• **Set of tasks**:
**A.** Transcribe the hydrogen article from "SEOUL, Apr. 23" to "clean energy resource.".
**B.** According to the hydrogen article, what does the new single-atom catalyst mimic?

• **Reading text**:
▼▼▼
S. Korean Scientists Develop Efficient, Cheap Way to Make Hydrogen from Water | Be Korea-savvy

S. Korean Scientists Develop Efficient, Cheap Way to Make Hydrogen from Water


Hydrogen is being created from water in a lab using light from a solar simulator and a single-atom heterogeneous catalyst. (image: Institute for Basic Science)

Hydrogen is being created from water in a lab using light from a solar simulator and a single-atom heterogeneous catalyst. (image: Institute for Basic Science)

SEOUL, Apr. 23 (Korea Bizwire)South Korean scientists on Tuesday said they have developed an efficient and affordable way to make hydrogen, opening new potential for the production of the clean energy resource.

The researchers led by Hyeon Taeghwan, director of the Center for Nanoparticle Research at the Institute for Basic Science, and Seoul National University (SNU) professor Nam Ki-tae said they have, for the first time ever, successfully created a single atom heterogeneous catalysis that mimics enzymes used by the human body to convert water into hydrogen using regular light.
▲▲▲
• **Information shown**:
▼▼▼
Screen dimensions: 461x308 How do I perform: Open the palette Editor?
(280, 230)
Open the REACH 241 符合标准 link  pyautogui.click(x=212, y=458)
▲▲▲
• **Results**:
**A.**
SEOUL, Apr. 23 (Korea Bizwire)South Korean scientists on Tuesday said they have developed an efficient and affordable way to make hydrogen, opening new potential for the production of the clean energy resource.

**B.** It mimics enzymes that the human body uses to convert water into hydrogen.